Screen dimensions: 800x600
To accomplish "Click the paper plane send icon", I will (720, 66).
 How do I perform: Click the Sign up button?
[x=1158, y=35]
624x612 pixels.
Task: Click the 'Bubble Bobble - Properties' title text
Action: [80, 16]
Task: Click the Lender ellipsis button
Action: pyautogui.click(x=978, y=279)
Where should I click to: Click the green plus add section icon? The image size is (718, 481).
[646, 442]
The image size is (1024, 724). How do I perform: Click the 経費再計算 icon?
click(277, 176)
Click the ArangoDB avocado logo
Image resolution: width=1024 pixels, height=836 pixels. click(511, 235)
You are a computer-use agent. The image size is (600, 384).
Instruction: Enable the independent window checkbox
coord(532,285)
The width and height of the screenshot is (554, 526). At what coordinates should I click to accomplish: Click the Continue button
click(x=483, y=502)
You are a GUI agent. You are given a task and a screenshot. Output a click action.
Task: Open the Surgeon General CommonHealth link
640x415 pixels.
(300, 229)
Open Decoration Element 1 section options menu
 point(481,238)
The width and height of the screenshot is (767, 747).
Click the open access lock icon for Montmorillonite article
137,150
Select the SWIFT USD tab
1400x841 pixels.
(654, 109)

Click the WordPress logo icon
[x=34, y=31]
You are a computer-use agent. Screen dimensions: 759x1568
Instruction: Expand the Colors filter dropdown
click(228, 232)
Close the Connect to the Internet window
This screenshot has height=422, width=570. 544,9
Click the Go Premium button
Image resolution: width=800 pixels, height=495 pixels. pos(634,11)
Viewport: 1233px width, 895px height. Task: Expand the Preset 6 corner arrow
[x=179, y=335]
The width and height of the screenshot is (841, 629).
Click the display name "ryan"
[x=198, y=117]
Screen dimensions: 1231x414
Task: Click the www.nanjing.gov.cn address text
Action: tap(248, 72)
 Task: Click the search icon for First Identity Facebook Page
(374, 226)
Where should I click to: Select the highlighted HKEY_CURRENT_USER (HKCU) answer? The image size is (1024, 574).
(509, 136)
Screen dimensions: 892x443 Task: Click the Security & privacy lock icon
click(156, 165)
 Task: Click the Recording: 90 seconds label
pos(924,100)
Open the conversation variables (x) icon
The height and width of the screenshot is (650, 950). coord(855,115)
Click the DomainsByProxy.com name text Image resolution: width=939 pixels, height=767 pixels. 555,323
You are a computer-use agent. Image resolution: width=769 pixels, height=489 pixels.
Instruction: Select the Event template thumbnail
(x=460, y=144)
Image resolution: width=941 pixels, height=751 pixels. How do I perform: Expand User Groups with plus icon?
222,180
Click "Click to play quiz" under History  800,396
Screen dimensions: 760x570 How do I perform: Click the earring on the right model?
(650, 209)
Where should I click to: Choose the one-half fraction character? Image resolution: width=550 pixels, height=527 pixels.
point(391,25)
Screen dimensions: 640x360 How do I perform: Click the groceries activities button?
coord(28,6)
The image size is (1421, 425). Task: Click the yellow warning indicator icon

··········

The reply must contain each line of the material, reproduced faithfully.

Screen dimensions: 800x600
To accomplish "Click the paper plane send icon", I will (720, 66).
 How do I perform: Click the Sign up button?
[x=1158, y=35]
624x612 pixels.
Task: Click the 'Bubble Bobble - Properties' title text
Action: [80, 16]
Task: Click the Lender ellipsis button
Action: pyautogui.click(x=978, y=279)
Where should I click to: Click the green plus add section icon? The image size is (718, 481).
[646, 442]
The image size is (1024, 724). How do I perform: Click the 経費再計算 icon?
click(277, 176)
Click the ArangoDB avocado logo
Image resolution: width=1024 pixels, height=836 pixels. click(511, 235)
You are a computer-use agent. The image size is (600, 384).
Instruction: Enable the independent window checkbox
coord(532,285)
The width and height of the screenshot is (554, 526). At what coordinates should I click to accomplish: Click the Continue button
click(x=483, y=502)
You are a GUI agent. You are given a task and a screenshot. Output a click action.
Task: Open the Surgeon General CommonHealth link
640x415 pixels.
(300, 229)
Open Decoration Element 1 section options menu
 point(481,238)
The width and height of the screenshot is (767, 747).
Click the open access lock icon for Montmorillonite article
137,150
Select the SWIFT USD tab
1400x841 pixels.
(654, 109)

Click the WordPress logo icon
[x=34, y=31]
You are a computer-use agent. Screen dimensions: 759x1568
Instruction: Expand the Colors filter dropdown
click(228, 232)
Close the Connect to the Internet window
This screenshot has height=422, width=570. 544,9
Click the Go Premium button
Image resolution: width=800 pixels, height=495 pixels. pos(634,11)
Viewport: 1233px width, 895px height. Task: Expand the Preset 6 corner arrow
[x=179, y=335]
The width and height of the screenshot is (841, 629).
Click the display name "ryan"
[x=198, y=117]
Screen dimensions: 1231x414
Task: Click the www.nanjing.gov.cn address text
Action: tap(248, 72)
 Task: Click the search icon for First Identity Facebook Page
(374, 226)
Where should I click to: Select the highlighted HKEY_CURRENT_USER (HKCU) answer? The image size is (1024, 574).
(509, 136)
Screen dimensions: 892x443 Task: Click the Security & privacy lock icon
click(156, 165)
 Task: Click the Recording: 90 seconds label
pos(924,100)
Open the conversation variables (x) icon
The height and width of the screenshot is (650, 950). coord(855,115)
Click the DomainsByProxy.com name text Image resolution: width=939 pixels, height=767 pixels. 555,323
You are a computer-use agent. Image resolution: width=769 pixels, height=489 pixels.
Instruction: Select the Event template thumbnail
(x=460, y=144)
Image resolution: width=941 pixels, height=751 pixels. How do I perform: Expand User Groups with plus icon?
222,180
Click "Click to play quiz" under History  800,396
Screen dimensions: 760x570 How do I perform: Click the earring on the right model?
(650, 209)
Where should I click to: Choose the one-half fraction character? Image resolution: width=550 pixels, height=527 pixels.
point(391,25)
Screen dimensions: 640x360 How do I perform: Click the groceries activities button?
coord(28,6)
The image size is (1421, 425). Task: Click the yellow warning indicator icon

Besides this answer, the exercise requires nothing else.